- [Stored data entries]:
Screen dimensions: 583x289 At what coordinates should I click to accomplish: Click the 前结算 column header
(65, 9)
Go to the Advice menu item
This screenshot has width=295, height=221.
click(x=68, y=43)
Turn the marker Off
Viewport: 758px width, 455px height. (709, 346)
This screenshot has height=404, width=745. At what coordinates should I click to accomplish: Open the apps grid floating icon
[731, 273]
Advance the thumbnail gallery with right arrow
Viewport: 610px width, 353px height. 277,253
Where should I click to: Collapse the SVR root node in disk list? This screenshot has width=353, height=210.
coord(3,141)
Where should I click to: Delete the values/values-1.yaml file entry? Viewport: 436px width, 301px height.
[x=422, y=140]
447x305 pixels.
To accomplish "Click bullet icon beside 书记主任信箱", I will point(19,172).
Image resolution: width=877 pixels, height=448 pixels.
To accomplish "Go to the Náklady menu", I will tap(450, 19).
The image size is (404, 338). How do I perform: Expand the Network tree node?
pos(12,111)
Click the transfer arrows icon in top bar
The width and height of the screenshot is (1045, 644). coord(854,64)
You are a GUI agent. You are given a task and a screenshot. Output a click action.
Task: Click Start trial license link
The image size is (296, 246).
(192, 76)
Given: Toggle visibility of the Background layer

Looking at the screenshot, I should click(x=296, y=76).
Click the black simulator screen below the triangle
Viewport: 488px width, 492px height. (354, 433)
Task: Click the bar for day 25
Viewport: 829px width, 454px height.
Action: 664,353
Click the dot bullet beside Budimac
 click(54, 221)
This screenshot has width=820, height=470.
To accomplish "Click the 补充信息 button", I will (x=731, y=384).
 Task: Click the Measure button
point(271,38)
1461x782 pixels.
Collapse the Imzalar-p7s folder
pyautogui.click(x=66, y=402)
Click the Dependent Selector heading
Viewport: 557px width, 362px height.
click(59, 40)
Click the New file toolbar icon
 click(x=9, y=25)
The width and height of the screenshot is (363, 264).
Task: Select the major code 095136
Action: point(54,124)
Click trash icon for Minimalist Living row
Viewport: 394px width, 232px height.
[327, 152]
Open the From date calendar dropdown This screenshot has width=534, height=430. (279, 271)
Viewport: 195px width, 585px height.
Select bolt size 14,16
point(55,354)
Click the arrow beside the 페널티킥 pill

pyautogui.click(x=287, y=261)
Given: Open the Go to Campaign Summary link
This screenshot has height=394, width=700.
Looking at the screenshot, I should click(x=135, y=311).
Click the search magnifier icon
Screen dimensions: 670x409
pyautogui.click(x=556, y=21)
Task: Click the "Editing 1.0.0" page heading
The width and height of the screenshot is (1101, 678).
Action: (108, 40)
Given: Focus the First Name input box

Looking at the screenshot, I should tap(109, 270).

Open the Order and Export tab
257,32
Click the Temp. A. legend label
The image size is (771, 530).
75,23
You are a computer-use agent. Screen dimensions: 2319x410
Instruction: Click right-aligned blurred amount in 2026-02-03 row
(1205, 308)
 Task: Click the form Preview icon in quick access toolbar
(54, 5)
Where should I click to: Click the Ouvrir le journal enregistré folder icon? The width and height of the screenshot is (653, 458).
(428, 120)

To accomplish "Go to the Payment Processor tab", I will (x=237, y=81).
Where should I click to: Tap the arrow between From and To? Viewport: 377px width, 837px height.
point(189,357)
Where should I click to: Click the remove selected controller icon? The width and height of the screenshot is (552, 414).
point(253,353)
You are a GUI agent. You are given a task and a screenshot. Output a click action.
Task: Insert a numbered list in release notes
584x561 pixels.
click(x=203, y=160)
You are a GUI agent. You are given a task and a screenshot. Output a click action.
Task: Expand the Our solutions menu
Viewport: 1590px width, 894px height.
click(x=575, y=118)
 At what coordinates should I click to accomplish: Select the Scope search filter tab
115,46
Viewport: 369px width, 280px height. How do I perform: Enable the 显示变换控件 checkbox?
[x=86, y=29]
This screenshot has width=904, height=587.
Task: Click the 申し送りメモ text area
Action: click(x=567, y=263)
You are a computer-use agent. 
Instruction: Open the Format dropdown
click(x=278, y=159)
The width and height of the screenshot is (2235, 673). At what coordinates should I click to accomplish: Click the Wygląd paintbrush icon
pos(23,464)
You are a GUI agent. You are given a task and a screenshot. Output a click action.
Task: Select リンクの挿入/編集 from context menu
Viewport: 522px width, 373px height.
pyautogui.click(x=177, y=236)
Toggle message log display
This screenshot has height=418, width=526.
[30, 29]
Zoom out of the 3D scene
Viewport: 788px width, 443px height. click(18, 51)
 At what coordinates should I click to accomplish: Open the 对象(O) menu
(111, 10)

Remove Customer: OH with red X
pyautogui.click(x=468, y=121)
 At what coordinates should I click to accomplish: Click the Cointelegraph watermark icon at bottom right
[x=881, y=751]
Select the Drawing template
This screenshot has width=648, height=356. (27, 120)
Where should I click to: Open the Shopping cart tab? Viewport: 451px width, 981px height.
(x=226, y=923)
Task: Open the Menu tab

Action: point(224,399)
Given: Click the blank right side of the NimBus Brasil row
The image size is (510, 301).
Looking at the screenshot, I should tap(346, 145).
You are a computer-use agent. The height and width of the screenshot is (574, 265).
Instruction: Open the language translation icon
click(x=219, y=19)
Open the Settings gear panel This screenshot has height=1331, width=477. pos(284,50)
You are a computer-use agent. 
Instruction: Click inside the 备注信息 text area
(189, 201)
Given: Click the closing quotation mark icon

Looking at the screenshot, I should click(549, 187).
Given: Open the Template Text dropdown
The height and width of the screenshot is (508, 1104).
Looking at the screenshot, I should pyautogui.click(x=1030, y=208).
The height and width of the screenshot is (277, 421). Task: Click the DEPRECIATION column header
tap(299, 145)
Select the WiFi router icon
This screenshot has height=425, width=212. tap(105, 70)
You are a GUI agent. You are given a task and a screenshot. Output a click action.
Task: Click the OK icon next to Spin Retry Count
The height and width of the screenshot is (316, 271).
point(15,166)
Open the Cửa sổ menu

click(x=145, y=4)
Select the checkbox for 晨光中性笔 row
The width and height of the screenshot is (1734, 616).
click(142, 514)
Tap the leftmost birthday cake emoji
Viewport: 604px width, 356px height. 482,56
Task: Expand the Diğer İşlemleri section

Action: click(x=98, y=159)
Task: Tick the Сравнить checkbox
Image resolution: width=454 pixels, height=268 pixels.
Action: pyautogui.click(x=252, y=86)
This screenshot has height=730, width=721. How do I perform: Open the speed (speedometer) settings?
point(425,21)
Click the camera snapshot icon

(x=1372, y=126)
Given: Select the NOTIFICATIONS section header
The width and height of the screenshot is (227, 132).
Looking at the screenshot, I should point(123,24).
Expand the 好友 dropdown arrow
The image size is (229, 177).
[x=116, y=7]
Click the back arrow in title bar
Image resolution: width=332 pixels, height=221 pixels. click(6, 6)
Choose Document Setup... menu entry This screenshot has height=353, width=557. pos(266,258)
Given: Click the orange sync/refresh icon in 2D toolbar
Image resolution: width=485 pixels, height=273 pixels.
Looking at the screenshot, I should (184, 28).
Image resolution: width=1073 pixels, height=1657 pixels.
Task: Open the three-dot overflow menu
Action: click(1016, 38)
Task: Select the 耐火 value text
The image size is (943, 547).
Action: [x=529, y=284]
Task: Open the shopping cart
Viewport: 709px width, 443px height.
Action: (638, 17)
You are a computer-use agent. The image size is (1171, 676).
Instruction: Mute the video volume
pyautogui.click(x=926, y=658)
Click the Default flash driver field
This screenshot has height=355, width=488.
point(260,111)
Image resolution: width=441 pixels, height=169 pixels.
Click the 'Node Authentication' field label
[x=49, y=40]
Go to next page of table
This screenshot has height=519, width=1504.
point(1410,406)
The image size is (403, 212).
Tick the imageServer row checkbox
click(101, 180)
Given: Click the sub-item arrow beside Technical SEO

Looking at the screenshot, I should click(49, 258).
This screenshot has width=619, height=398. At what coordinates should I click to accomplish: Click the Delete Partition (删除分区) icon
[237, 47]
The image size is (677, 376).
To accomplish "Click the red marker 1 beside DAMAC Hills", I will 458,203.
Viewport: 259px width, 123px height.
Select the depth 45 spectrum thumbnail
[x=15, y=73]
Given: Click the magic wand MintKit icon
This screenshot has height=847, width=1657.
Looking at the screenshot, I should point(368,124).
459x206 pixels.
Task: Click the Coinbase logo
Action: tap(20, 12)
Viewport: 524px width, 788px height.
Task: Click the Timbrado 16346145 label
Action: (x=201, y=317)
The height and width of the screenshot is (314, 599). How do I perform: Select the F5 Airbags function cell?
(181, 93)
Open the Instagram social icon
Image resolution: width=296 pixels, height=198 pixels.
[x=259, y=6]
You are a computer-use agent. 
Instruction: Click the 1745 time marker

- [Exercise prompt]:
Exactly the lines from the one containing "Viewport: 259px width, 123px height." through the end of the records above are to be printed, and no others.

- [Your response]:
Viewport: 259px width, 123px height.
Select the depth 45 spectrum thumbnail
[x=15, y=73]
Given: Click the magic wand MintKit icon
This screenshot has height=847, width=1657.
Looking at the screenshot, I should point(368,124).
459x206 pixels.
Task: Click the Coinbase logo
Action: tap(20, 12)
Viewport: 524px width, 788px height.
Task: Click the Timbrado 16346145 label
Action: (x=201, y=317)
The height and width of the screenshot is (314, 599). How do I perform: Select the F5 Airbags function cell?
(181, 93)
Open the Instagram social icon
Image resolution: width=296 pixels, height=198 pixels.
[x=259, y=6]
You are a computer-use agent. 
Instruction: Click the 1745 time marker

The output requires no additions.